▶ [Description of the task]
Write out, word for word, only the entries below that begin at the line containing "Tap the Living Room label Screen" and end with the line containing "Click the black", both included.
· · · ·
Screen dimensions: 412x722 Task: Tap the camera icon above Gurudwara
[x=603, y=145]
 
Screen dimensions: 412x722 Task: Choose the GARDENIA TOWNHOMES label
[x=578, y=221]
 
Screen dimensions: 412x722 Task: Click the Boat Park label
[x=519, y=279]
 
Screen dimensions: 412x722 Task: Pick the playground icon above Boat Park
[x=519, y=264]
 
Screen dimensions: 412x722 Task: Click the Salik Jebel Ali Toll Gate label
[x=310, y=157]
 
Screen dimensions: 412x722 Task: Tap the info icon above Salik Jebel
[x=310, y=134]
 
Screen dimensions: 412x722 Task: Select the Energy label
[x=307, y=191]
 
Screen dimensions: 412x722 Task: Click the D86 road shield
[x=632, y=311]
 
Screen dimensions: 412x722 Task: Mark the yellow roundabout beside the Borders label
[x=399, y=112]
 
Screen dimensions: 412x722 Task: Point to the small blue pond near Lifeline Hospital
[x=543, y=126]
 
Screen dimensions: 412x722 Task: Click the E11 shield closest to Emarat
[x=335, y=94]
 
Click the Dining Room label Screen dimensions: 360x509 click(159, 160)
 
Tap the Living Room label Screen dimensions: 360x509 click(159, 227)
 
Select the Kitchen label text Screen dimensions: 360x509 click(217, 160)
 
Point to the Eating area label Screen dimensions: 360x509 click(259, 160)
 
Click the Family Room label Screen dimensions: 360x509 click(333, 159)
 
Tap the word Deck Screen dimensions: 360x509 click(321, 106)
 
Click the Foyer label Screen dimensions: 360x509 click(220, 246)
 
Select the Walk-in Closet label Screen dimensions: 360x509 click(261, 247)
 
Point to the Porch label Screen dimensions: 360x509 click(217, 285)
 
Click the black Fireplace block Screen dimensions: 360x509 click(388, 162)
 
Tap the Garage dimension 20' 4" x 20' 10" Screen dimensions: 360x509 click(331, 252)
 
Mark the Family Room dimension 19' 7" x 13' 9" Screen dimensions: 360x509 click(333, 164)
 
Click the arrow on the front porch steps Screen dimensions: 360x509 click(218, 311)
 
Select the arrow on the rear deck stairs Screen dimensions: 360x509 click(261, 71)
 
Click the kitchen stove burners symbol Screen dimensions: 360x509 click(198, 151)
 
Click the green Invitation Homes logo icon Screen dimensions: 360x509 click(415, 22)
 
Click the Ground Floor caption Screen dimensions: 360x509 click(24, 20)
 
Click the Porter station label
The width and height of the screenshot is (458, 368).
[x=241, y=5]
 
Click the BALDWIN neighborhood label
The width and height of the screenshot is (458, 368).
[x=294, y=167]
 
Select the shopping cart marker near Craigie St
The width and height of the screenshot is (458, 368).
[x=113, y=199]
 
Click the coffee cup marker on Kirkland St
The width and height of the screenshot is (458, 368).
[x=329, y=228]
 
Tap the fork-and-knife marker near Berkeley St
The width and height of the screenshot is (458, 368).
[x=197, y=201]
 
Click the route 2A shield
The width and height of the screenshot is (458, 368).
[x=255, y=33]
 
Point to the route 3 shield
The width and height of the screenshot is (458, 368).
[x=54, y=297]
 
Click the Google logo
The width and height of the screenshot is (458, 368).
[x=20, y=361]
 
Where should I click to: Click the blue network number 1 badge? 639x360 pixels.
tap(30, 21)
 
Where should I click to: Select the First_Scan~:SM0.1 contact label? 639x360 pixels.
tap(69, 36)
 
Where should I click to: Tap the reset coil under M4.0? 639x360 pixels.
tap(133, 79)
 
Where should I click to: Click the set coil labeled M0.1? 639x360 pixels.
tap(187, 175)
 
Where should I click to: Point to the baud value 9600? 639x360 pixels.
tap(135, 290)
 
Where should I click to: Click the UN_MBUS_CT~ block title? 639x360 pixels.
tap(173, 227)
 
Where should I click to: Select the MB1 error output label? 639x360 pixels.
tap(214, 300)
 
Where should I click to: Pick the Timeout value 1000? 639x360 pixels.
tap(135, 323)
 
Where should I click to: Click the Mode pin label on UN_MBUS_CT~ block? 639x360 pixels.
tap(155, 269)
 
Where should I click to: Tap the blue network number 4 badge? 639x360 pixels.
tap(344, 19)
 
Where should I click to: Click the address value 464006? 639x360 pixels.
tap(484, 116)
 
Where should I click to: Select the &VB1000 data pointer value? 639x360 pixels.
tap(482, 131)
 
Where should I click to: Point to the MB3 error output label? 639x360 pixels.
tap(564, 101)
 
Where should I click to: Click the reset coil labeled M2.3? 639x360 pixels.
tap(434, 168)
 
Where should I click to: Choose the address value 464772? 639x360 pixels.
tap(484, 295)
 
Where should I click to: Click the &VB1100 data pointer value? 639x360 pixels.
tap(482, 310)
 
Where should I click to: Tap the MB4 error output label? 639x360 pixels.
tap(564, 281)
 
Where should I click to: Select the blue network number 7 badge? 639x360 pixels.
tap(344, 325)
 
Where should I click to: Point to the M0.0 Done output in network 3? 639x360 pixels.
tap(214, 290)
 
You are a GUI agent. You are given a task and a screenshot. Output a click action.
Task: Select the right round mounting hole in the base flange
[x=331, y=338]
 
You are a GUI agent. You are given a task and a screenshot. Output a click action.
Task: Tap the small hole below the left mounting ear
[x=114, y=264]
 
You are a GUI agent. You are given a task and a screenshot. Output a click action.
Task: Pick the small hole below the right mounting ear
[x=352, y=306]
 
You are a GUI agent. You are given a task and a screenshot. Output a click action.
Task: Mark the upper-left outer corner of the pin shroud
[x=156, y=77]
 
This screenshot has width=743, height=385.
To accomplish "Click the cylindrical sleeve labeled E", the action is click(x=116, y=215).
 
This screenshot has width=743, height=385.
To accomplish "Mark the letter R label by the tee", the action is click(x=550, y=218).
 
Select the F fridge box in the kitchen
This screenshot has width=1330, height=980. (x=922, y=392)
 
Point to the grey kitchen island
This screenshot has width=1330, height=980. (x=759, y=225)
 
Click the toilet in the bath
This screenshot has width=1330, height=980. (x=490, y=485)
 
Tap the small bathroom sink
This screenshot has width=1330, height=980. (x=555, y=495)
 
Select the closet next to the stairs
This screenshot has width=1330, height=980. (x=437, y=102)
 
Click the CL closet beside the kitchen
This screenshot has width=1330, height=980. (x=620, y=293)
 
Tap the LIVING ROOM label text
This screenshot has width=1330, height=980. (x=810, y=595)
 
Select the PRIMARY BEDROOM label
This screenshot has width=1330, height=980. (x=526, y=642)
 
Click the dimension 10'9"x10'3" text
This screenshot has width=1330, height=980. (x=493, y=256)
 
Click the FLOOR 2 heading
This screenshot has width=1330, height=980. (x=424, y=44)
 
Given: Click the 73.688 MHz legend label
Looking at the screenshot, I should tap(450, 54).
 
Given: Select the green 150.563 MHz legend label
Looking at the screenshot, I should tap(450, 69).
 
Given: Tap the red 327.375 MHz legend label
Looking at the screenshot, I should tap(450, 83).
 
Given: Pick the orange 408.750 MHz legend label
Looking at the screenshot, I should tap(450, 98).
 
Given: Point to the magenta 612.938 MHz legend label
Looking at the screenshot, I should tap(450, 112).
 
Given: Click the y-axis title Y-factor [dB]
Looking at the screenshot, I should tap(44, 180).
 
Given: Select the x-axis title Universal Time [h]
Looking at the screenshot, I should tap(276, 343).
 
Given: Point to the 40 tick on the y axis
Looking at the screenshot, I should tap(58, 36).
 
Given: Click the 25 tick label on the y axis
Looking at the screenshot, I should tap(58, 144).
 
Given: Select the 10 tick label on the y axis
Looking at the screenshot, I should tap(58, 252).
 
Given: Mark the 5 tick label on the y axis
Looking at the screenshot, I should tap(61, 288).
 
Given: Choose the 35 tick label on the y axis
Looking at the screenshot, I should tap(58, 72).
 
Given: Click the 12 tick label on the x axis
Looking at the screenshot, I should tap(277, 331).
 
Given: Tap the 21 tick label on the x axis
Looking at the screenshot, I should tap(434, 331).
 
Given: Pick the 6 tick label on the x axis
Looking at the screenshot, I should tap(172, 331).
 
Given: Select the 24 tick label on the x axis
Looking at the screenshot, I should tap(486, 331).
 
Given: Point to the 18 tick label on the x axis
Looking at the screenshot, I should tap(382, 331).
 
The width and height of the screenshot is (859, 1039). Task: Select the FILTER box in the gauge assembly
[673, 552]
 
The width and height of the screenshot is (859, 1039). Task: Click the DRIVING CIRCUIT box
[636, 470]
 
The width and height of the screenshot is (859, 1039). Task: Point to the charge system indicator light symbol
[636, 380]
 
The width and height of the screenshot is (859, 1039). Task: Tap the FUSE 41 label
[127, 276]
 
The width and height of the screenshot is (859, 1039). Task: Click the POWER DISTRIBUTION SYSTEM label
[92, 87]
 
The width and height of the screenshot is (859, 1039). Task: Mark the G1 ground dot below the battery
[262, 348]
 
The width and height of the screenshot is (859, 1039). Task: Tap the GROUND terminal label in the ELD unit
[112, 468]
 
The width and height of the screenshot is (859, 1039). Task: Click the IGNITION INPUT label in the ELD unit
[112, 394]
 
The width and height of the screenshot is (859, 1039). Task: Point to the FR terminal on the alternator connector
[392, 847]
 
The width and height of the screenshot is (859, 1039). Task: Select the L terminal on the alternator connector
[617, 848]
· · · ·
▶ [Written solution]
Tap the Living Room label Screen dimensions: 360x509 click(159, 227)
 
Select the Kitchen label text Screen dimensions: 360x509 click(217, 160)
 
Point to the Eating area label Screen dimensions: 360x509 click(259, 160)
 
Click the Family Room label Screen dimensions: 360x509 click(333, 159)
 
Tap the word Deck Screen dimensions: 360x509 click(321, 106)
 
Click the Foyer label Screen dimensions: 360x509 click(220, 246)
 
Select the Walk-in Closet label Screen dimensions: 360x509 click(261, 247)
 
Point to the Porch label Screen dimensions: 360x509 click(217, 285)
 
Click the black Fireplace block Screen dimensions: 360x509 click(388, 162)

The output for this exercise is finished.